Monday, April 17, 2006

Phew

I have been coding in JSP for a while now and worked on the Struts framework as well. The servlet API's allow adding of instances to various levels of scope within the webapp. Like Application scope for the entire webapp, Session scope for the user session, Request scope for a particular request. Request scope is useful as the particular request response can be generated in parts by chaining servlets together. Now these methods make life pretty easy. Something which will used throughout the webapp can be kept at application scope and similarly at varying degrees of granularity at other scope. Like on correct credentials for a login form, a String can be stored in session scope.

This would always disturb me. Simply because client specific data was being stored in-memory. Upto how many users can be supported in such an architecture? even if 10 bytes are stored per client, that can count to a lot of memory for say 10k users. Then the overhead of caching, maintaining state of live data and associating it with the client.

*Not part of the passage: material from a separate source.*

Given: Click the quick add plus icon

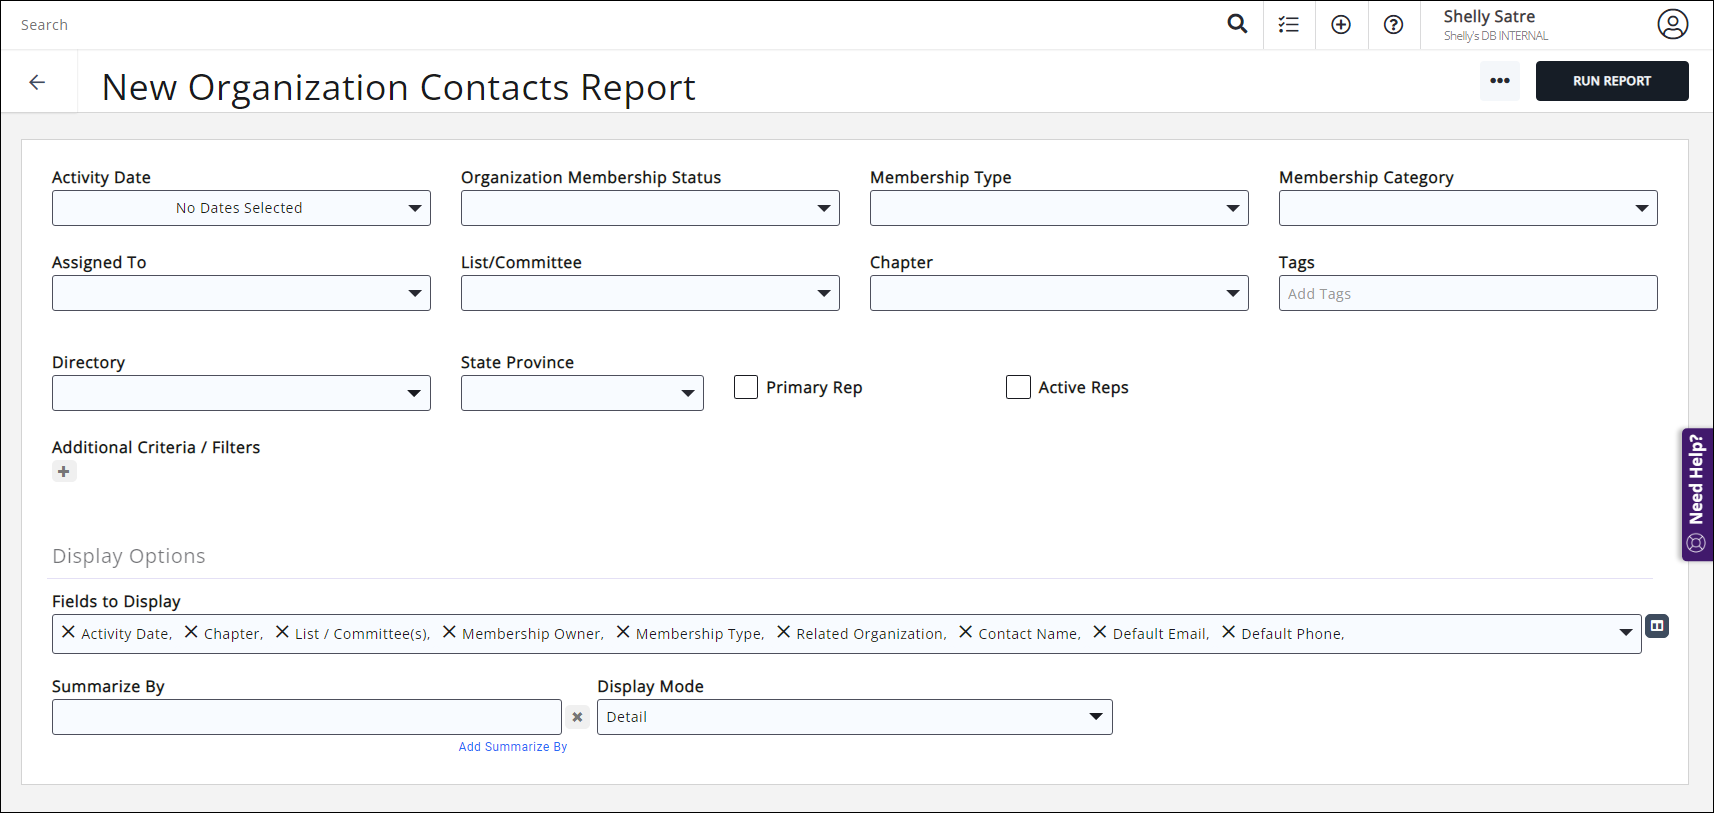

Initially storing stuff in scope would make me think of the size of the objects I used to store. Then I realised frameworks like Struts store huge amounts of data at various scope. Like the action form etc in the request scope. So that made me feel that this is not such an issue. If such relatively heavy objects can be stored then that must be fine. And now with JSF etc these object are just getting larger.


Then I read on the Php Share-Nothing architecture. So the Share-Nothing architecture advocates... simply sharing nothing about the client on the server. As simple as that. Instead of storing stuff in memory, store details in a DB and make DB calls always. Now I am not actually sure how performant this is. But DB's have been around for a long while and have been well tuned. Plus DB's can be easily made to work in parallel redundant mode and have very good features.

Again I know I am being premature to be so anti-in-memory stuff. Many large systems have been built, especially in the enterprise. But it just does not feel right. In the end it seems easier to scale horizontally with the Share-Nothing approach. The in-memory approach seems to force towards vertical scaling.

Some examples... Flickr and Yahoo are two php based webapps. And they dont get bigger than them. Ebay is the biggest java based webapp i know of. But Google for ebay architecture and they too have a custom Share-Nothing like system in place. Gmail too uses Java, but have some super optimizations in place.

Rails is one very hot webapp framework right now. This is one of the more intelligent discussions I have read. Coupled with this blog post Rails seems like something I would like to learn soon. These guys seem to be aware of both php and Java webapp dev. Any idea on their principles on this issue?

What dyu guys think? Any of you really stick to the Share-Nothing principle?